Donc si l’improvisation occupe une part si importante dans le théâtre traditionnel, ça exige une grande qualité d’écoute des comédiens entre eux ?
Exactement. Et on ne joue jamais la même histoire, chaque jour c’est différent ! Même pour le Topeng les personnages ont le même modèle mais même s’ils sont interpretes par le interprètes comédien ça ne sera jamais pareil
Que connais-tu du théâtre européen ?
Je connais le théâtre du soleil, j’ai des amis la bas.

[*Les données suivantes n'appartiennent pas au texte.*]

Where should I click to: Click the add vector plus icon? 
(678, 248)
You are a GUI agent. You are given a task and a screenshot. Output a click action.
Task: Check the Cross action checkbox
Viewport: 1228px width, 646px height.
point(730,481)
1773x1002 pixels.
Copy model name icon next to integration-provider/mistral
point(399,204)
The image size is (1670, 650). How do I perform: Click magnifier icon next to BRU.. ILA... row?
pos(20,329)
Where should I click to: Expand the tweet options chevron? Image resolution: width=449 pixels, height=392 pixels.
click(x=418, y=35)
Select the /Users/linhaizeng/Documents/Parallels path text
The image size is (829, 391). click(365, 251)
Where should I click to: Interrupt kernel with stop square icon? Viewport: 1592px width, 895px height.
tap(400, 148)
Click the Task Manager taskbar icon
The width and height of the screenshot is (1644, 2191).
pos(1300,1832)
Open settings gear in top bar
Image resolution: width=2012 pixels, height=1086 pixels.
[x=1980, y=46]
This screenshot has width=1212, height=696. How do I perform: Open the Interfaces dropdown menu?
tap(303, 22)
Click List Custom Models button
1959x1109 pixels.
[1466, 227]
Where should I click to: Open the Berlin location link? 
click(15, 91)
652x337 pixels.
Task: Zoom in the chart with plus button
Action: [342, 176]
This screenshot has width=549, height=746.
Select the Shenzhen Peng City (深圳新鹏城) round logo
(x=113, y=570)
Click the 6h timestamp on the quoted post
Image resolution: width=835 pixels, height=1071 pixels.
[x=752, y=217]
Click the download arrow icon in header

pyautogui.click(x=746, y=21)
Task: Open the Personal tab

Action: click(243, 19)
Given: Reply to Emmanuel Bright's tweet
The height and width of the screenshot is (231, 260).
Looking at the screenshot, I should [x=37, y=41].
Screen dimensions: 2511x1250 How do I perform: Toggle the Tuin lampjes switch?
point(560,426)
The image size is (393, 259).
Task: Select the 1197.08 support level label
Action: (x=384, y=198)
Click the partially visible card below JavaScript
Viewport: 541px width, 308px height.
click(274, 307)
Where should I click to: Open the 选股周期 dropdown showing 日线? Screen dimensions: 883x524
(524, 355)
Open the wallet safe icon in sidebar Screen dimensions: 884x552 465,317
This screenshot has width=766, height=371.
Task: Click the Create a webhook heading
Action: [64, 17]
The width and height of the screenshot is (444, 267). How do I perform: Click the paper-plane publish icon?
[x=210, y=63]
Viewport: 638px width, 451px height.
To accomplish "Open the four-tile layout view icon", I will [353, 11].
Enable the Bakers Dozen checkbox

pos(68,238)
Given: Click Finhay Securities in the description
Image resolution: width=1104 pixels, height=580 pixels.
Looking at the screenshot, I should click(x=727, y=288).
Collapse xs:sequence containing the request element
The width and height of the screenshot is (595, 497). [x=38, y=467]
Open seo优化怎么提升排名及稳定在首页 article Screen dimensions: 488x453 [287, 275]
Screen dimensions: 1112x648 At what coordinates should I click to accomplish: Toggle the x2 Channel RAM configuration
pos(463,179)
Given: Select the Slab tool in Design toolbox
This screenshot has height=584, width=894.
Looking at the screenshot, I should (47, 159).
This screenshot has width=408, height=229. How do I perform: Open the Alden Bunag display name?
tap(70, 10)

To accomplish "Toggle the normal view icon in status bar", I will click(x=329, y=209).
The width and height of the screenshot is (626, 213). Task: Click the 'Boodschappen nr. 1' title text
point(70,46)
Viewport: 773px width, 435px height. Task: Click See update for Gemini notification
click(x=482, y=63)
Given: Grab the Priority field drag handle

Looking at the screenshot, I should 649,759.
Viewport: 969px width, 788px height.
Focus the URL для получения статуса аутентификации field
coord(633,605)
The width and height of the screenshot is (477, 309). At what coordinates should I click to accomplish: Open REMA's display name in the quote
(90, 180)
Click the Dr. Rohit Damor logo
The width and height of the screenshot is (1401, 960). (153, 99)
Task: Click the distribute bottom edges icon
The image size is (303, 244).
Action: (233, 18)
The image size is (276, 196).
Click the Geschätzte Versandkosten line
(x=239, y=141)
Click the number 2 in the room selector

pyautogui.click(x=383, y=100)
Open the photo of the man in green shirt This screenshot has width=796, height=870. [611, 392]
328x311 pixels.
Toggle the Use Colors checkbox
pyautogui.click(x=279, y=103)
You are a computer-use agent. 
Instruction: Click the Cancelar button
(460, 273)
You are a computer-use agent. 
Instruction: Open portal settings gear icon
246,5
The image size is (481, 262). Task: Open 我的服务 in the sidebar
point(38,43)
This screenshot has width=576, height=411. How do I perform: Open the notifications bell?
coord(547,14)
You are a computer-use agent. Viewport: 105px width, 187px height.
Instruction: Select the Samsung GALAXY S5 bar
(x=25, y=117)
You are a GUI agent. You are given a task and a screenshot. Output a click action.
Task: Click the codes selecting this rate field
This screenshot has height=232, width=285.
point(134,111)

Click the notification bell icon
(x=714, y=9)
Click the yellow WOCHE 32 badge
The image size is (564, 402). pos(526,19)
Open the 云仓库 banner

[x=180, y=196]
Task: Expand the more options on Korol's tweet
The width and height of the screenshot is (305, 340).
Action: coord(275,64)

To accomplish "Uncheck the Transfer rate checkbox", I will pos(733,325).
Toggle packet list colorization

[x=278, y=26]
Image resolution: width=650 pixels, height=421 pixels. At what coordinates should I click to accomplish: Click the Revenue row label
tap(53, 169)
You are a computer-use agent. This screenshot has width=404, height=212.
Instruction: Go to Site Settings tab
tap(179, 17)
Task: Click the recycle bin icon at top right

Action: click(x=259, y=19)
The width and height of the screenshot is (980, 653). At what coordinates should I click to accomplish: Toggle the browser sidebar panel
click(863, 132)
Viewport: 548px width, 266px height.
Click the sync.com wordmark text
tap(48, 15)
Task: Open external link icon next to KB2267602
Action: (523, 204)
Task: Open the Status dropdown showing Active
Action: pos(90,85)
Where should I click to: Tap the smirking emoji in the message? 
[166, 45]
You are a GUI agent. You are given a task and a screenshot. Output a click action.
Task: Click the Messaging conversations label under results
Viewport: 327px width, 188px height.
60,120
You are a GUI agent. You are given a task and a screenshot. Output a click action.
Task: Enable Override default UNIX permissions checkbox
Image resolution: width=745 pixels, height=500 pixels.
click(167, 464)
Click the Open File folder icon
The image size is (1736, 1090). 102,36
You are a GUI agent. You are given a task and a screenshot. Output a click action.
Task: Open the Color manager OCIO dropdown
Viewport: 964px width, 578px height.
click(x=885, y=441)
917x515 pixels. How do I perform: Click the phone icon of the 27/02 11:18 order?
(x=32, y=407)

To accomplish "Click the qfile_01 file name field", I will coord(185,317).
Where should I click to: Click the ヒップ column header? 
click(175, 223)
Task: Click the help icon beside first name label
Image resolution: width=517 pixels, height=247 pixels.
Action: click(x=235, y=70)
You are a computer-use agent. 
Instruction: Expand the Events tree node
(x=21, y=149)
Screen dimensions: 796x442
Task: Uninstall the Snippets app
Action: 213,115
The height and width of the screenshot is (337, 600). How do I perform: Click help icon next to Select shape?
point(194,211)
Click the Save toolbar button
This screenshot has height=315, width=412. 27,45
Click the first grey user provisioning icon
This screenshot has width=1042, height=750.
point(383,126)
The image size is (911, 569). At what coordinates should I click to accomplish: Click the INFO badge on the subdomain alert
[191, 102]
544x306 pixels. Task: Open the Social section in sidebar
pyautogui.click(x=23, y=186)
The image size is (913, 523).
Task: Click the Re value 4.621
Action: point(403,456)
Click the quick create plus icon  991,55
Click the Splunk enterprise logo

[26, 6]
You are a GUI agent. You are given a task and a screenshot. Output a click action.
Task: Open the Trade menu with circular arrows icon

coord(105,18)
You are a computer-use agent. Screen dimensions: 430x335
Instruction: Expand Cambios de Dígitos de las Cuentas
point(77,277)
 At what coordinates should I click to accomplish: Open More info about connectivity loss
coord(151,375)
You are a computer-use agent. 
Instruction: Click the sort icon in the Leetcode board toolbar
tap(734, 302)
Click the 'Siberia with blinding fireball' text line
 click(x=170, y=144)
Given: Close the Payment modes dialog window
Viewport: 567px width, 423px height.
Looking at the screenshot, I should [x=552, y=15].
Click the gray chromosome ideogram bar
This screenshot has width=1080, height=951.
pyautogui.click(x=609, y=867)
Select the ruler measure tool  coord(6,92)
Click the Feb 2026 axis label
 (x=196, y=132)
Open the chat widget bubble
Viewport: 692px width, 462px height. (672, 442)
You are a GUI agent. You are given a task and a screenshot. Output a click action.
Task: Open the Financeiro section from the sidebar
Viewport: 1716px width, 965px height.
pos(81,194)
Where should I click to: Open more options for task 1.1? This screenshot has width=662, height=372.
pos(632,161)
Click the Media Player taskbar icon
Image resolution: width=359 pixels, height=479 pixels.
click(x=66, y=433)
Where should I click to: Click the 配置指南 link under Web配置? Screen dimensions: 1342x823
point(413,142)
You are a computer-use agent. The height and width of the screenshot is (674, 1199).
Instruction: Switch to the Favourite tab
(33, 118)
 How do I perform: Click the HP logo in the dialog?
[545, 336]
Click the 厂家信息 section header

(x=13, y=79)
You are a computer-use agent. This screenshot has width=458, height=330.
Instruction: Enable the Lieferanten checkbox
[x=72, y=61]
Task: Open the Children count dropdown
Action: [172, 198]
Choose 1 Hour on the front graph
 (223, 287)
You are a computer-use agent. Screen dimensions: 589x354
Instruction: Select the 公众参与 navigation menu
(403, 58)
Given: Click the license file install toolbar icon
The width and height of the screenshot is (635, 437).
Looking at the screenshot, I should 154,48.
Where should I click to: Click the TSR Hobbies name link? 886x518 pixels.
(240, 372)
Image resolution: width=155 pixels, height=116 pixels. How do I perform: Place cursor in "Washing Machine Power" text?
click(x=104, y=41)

Je connais des comédiens aux Pays Bas mais ça remonte à 14 ans et on est plus en contact ! En France je connais Serge Poncelet, je crois qu’il fait de théâtre avec des masques.
Si un comédien français veut venir jouer a Bali, peut il intégrer un groupe traditionnel?
Ca dépend du talent de la personne. Il y a beaucoup d’acteurs étrangers qui viennent faire des collaborations à Bali. Si une personne a appris les danses (c’est très long !), les basiques, il peut rejoindre un groupe de théâtre traditionnel balinais il n’y a pas d’interdiction ou de conditions de religion.Il faut juste qu’il le veule, qu’il soit heureux,
As-tu un message à faire passer aux comédiens français ?
J’espère pour tous les acteurs du monde qu il n y ait pas de distance entre nous. J’espère que le théâtre puisse amener la paix dans le monde. Je ne sais pas exactement comment est le théâtre dans le monde mais ici a Bali on est ouvert a travailler avec qui veut a partir du moment que les gens le veulent et sont heureux de le faire.